:: What to work on ::
Would you write out the lines below exactly, from the one containing "Viewport: 2422px width, 1443px" to the very last, but without the pictures?
START Material supplied
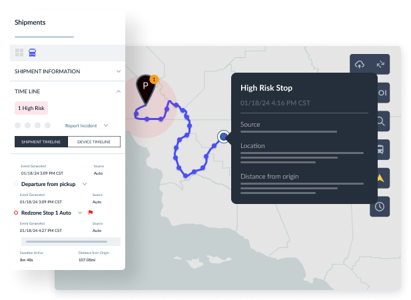
Task: Select the Redzone Stop 1 Auto radio circle
Action: click(x=17, y=213)
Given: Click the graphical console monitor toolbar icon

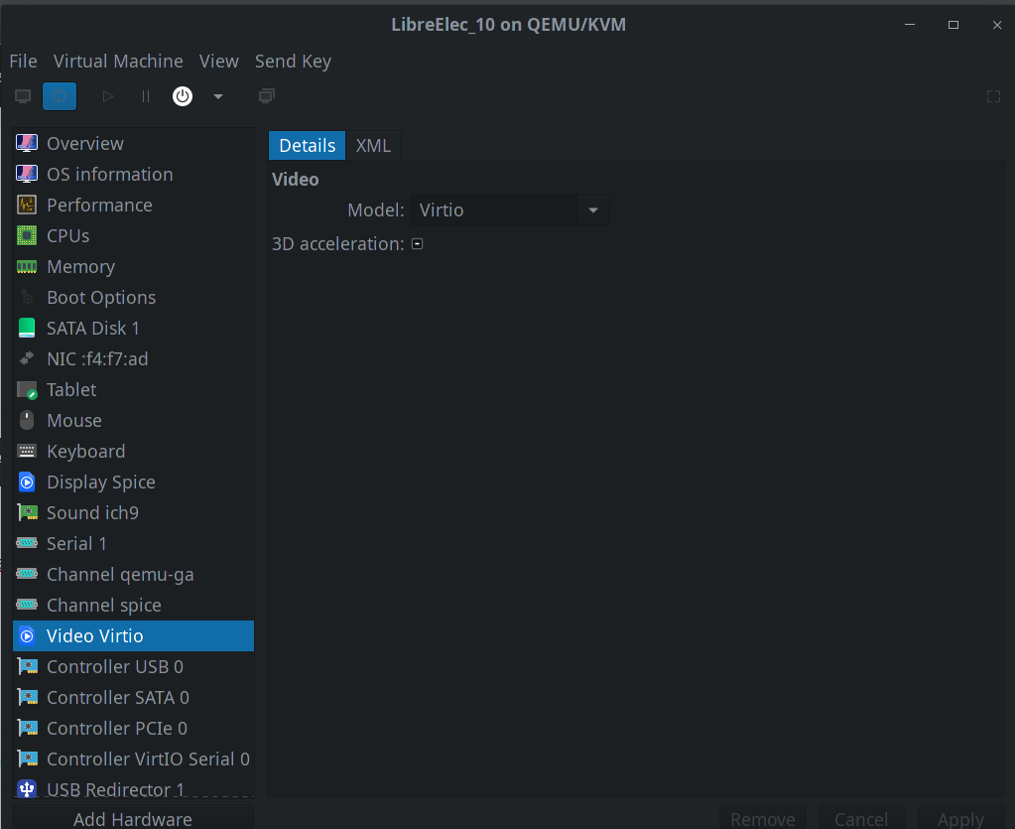Looking at the screenshot, I should (x=23, y=96).
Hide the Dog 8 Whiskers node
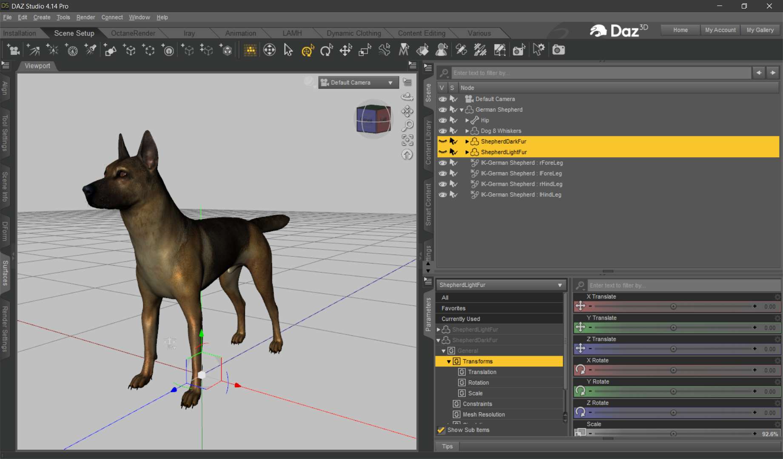The width and height of the screenshot is (783, 459). pyautogui.click(x=443, y=131)
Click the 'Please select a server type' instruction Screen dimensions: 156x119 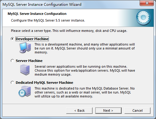tap(69, 31)
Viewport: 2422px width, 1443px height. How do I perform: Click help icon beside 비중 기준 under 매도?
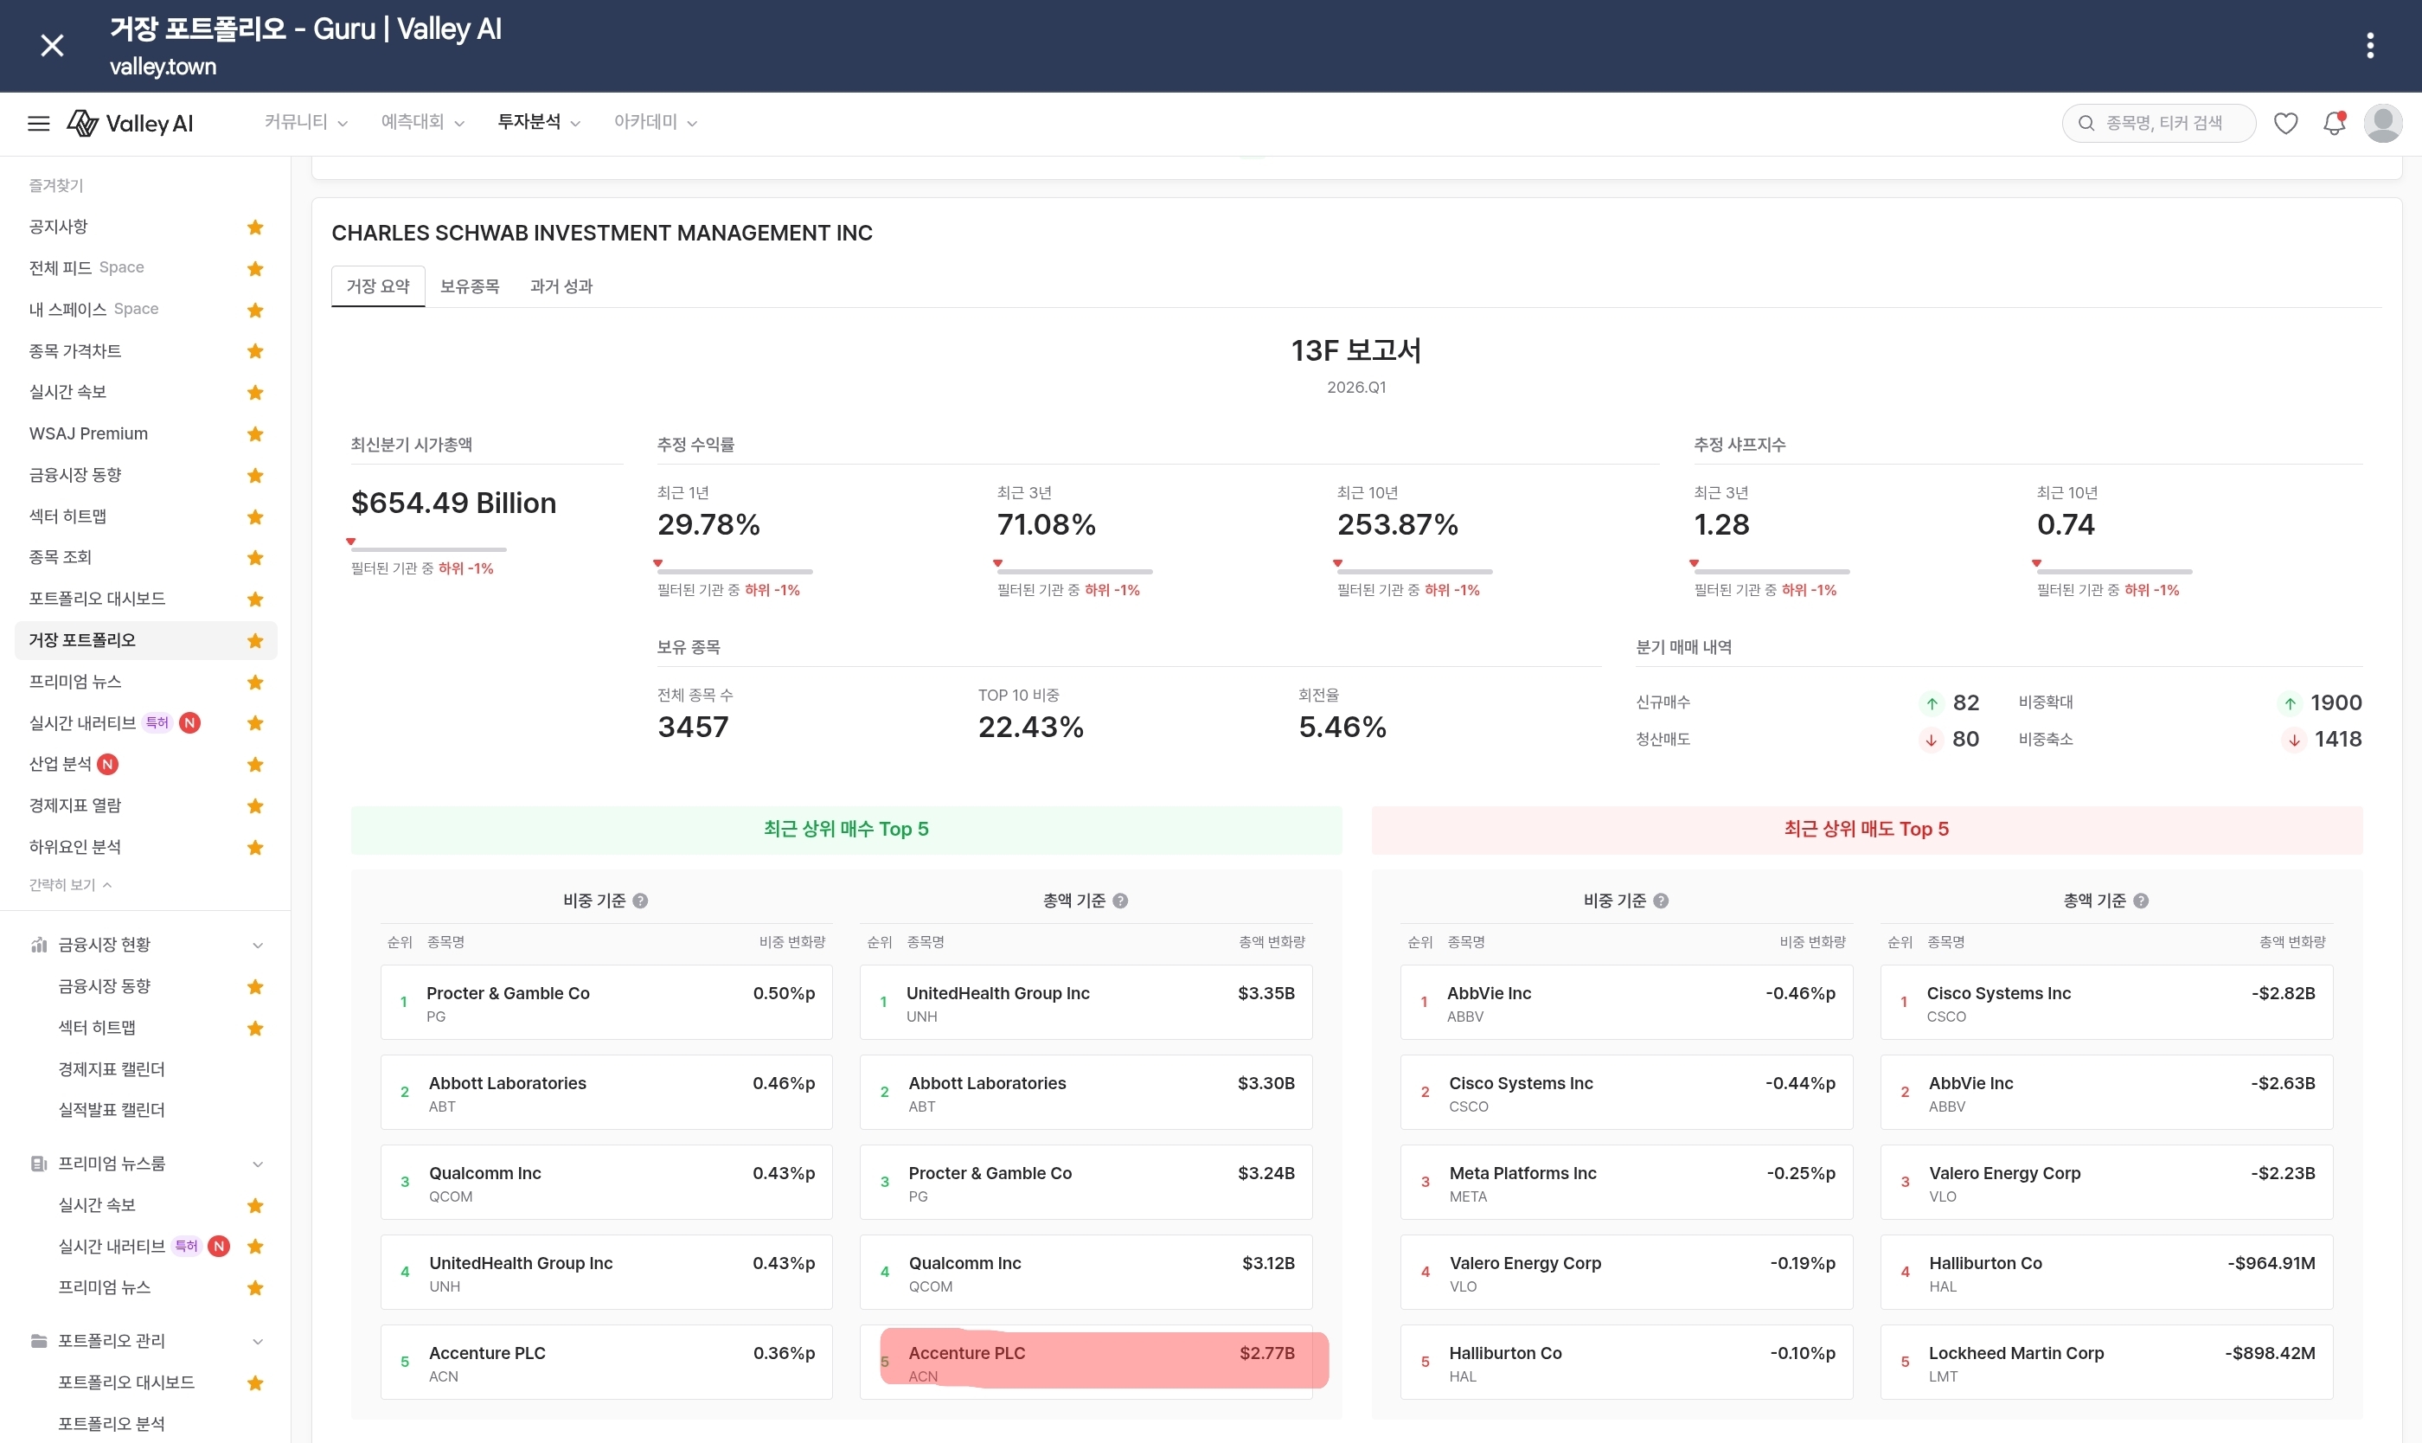click(x=1661, y=900)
END Material supplied
:: Solution ::
Viewport: 2422px width, 1443px height. How do I perform: Click help icon beside 비중 기준 under 매도?
click(x=1661, y=900)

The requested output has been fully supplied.